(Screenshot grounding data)
—————

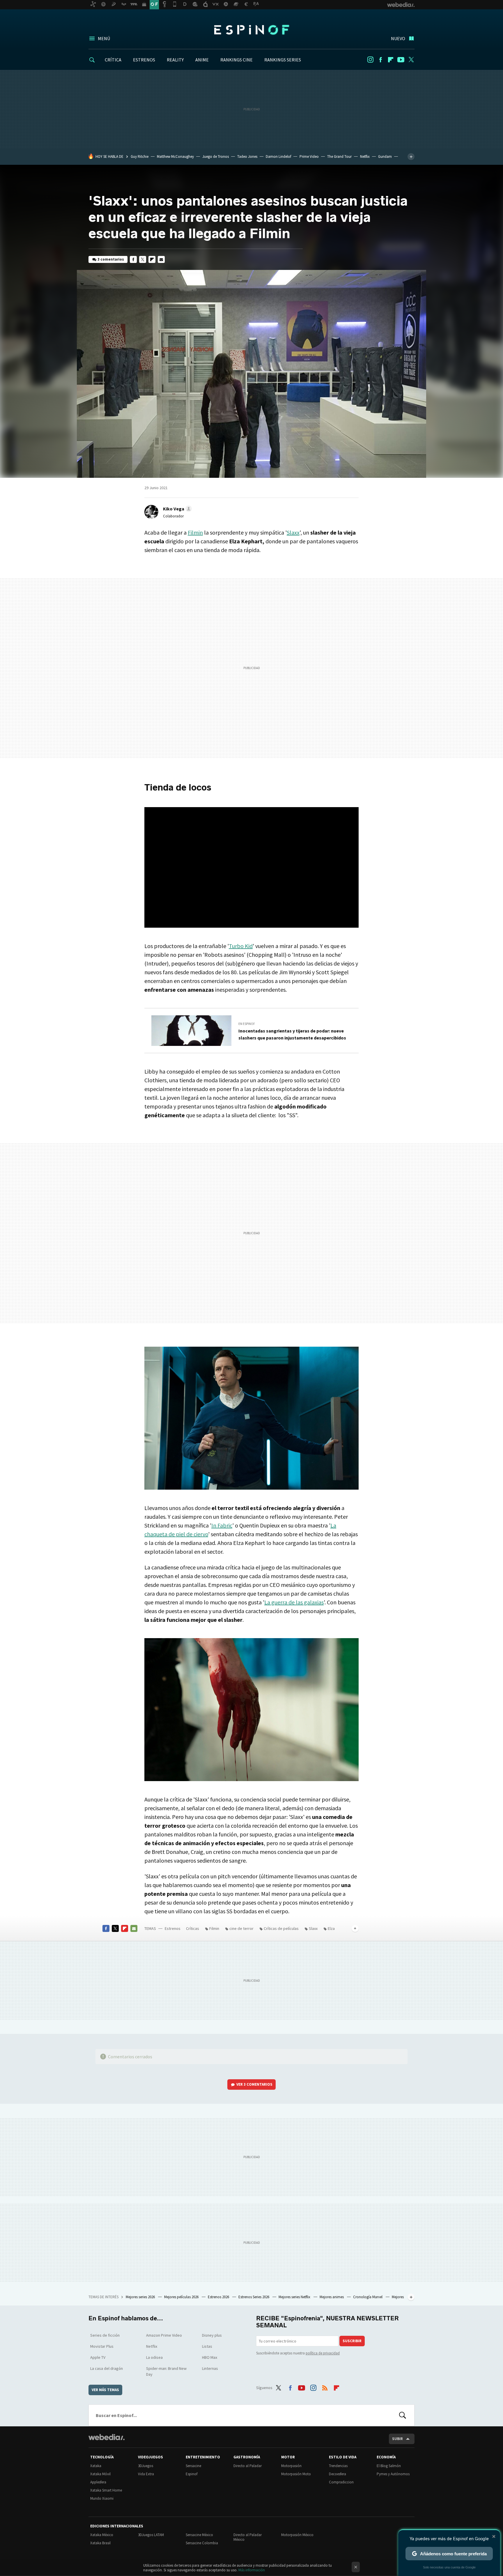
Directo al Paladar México (247, 2537)
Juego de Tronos (215, 156)
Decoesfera (337, 2473)
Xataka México (101, 2534)
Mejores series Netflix (295, 2296)
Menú (104, 38)
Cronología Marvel (368, 2296)
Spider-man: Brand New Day (166, 2371)
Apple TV (97, 2357)
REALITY (175, 60)
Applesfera (98, 2482)
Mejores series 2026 (141, 2296)
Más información (251, 2570)
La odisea (154, 2357)
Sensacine (193, 2465)
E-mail (161, 259)
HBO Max (209, 2357)
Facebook (380, 59)
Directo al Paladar (247, 2465)
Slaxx (293, 532)
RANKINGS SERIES (282, 60)
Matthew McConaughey (175, 156)
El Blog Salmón (389, 2465)
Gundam (385, 156)
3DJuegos (145, 2465)
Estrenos (172, 1928)
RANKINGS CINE (236, 60)
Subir (397, 2438)
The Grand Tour (339, 156)
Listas (207, 2346)
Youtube (400, 59)
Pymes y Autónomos (393, 2473)
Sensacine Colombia (202, 2542)
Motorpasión (291, 2465)
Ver (254, 2084)
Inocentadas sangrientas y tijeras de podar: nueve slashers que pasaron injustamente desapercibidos (292, 1034)
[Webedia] (106, 2437)
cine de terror (241, 1928)
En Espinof (246, 1024)
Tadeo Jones (247, 156)
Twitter (411, 59)
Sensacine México (199, 2534)
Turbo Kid (241, 946)
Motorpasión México (297, 2534)
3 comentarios (111, 259)
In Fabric (221, 1525)
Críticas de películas (281, 1928)
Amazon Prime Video (164, 2335)
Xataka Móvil (100, 2473)
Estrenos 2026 (219, 2296)
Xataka (95, 2465)
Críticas (192, 1928)
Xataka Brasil (100, 2542)
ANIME (202, 60)
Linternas (210, 2368)
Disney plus (212, 2335)
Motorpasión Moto (296, 2473)
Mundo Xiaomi (102, 2498)
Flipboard (390, 59)
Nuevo (398, 38)
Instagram (370, 59)
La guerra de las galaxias (294, 1602)
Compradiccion (341, 2482)
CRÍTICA (113, 60)
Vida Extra (146, 2473)
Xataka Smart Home (106, 2490)
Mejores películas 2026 (181, 2296)
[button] (176, 508)
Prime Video (309, 156)
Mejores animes (332, 2296)
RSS (325, 2386)
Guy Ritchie (139, 156)
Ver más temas (105, 2389)
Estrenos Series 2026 (254, 2296)
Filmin (195, 532)
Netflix (365, 156)
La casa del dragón (106, 2368)
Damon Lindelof (278, 156)
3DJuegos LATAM (151, 2534)
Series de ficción (105, 2335)
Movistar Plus (102, 2346)
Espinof (251, 29)
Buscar (402, 2415)
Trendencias (338, 2465)
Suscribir (352, 2340)
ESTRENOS (144, 60)
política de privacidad (323, 2353)
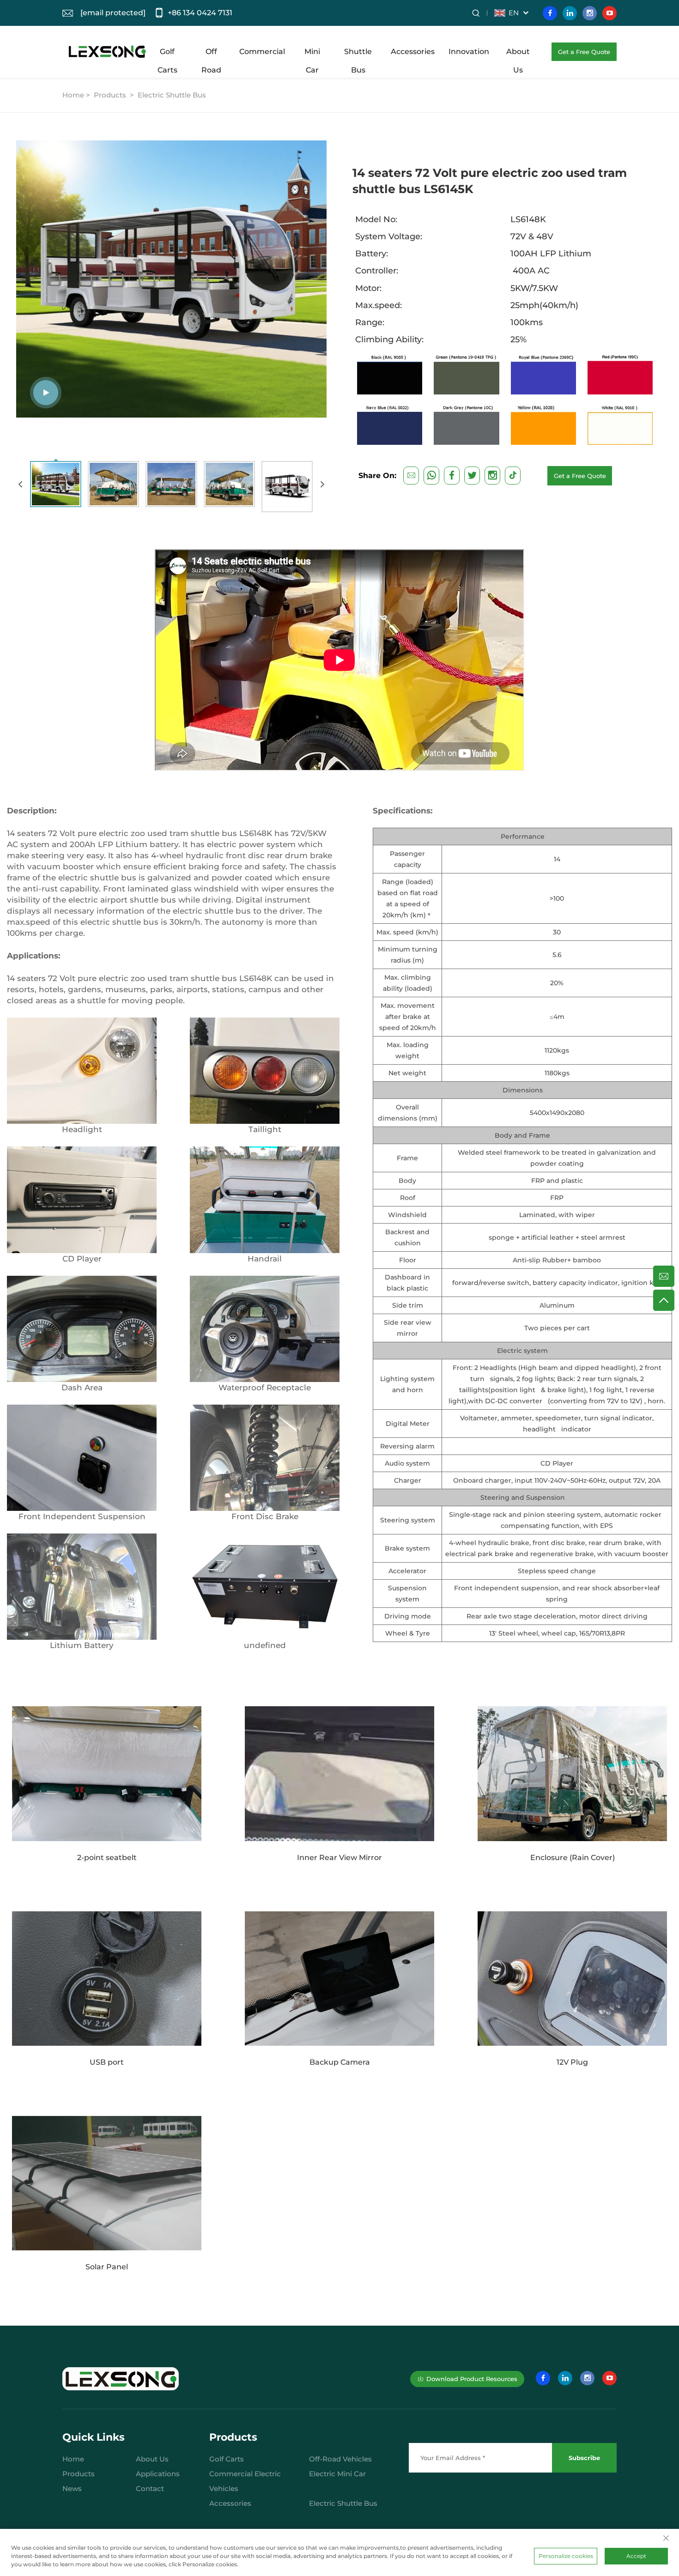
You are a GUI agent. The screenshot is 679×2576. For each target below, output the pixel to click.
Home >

—————

Give the entries again word for word, but skip the pictures.

Result of this task =>
Directo al Paladar México (247, 2537)
Juego de Tronos (215, 156)
Decoesfera (337, 2473)
Xataka México (101, 2534)
Mejores series Netflix (295, 2296)
Menú (104, 38)
Cronología Marvel (368, 2296)
Spider-man: Brand New Day (166, 2371)
Apple TV (97, 2357)
REALITY (175, 60)
Applesfera (98, 2482)
Mejores series 2026 (141, 2296)
Más información (251, 2570)
La odisea (154, 2357)
Sensacine (193, 2465)
E-mail (161, 259)
HBO Max (209, 2357)
Facebook (380, 59)
Directo al Paladar (247, 2465)
Slaxx (293, 532)
RANKINGS SERIES (282, 60)
Matthew McConaughey (175, 156)
El Blog Salmón (389, 2465)
Gundam (385, 156)
3DJuegos (145, 2465)
Estrenos (172, 1928)
RANKINGS CINE (236, 60)
Subir (397, 2438)
The Grand Tour (339, 156)
Listas (207, 2346)
Youtube (400, 59)
Pymes y Autónomos (393, 2473)
Sensacine Colombia (202, 2542)
Motorpasión (291, 2465)
Ver (254, 2084)
Inocentadas sangrientas y tijeras de podar: nueve slashers que pasaron injustamente desapercibidos (292, 1034)
[Webedia] (106, 2437)
cine de terror (241, 1928)
En Espinof (246, 1024)
Tadeo Jones (247, 156)
Twitter (411, 59)
Sensacine México (199, 2534)
Turbo Kid (241, 946)
Motorpasión México (297, 2534)
3 comentarios (111, 259)
In Fabric (221, 1525)
Críticas de películas (281, 1928)
Amazon Prime Video (164, 2335)
Xataka Móvil (100, 2473)
Estrenos 2026 (219, 2296)
Xataka (95, 2465)
Críticas (192, 1928)
Xataka Brasil (100, 2542)
ANIME (202, 60)
Linternas (210, 2368)
Disney plus (212, 2335)
Motorpasión Moto (296, 2473)
Mundo Xiaomi (102, 2498)
Flipboard (390, 59)
Nuevo (398, 38)
Instagram (370, 59)
La guerra de las galaxias (294, 1602)
Compradiccion (341, 2482)
CRÍTICA (113, 60)
Vida Extra (146, 2473)
Xataka Smart Home (106, 2490)
Mejores películas 2026 (181, 2296)
[button] (176, 508)
Prime Video (309, 156)
Mejores animes (332, 2296)
RSS (325, 2386)
Guy Ritchie (139, 156)
Ver más temas (105, 2389)
Estrenos Series 2026 (254, 2296)
Filmin (195, 532)
Netflix (365, 156)
La casa del dragón (106, 2368)
Damon Lindelof (278, 156)
3DJuegos LATAM (151, 2534)
Series de ficción (105, 2335)
Movistar Plus (102, 2346)
Espinof (251, 29)
Buscar (402, 2415)
Trendencias (338, 2465)
Suscribir (352, 2340)
ESTRENOS (144, 60)
política de privacidad (323, 2353)
You are a GUI agent. The screenshot is 679×2576. For each target below, output the pixel to click.
Home >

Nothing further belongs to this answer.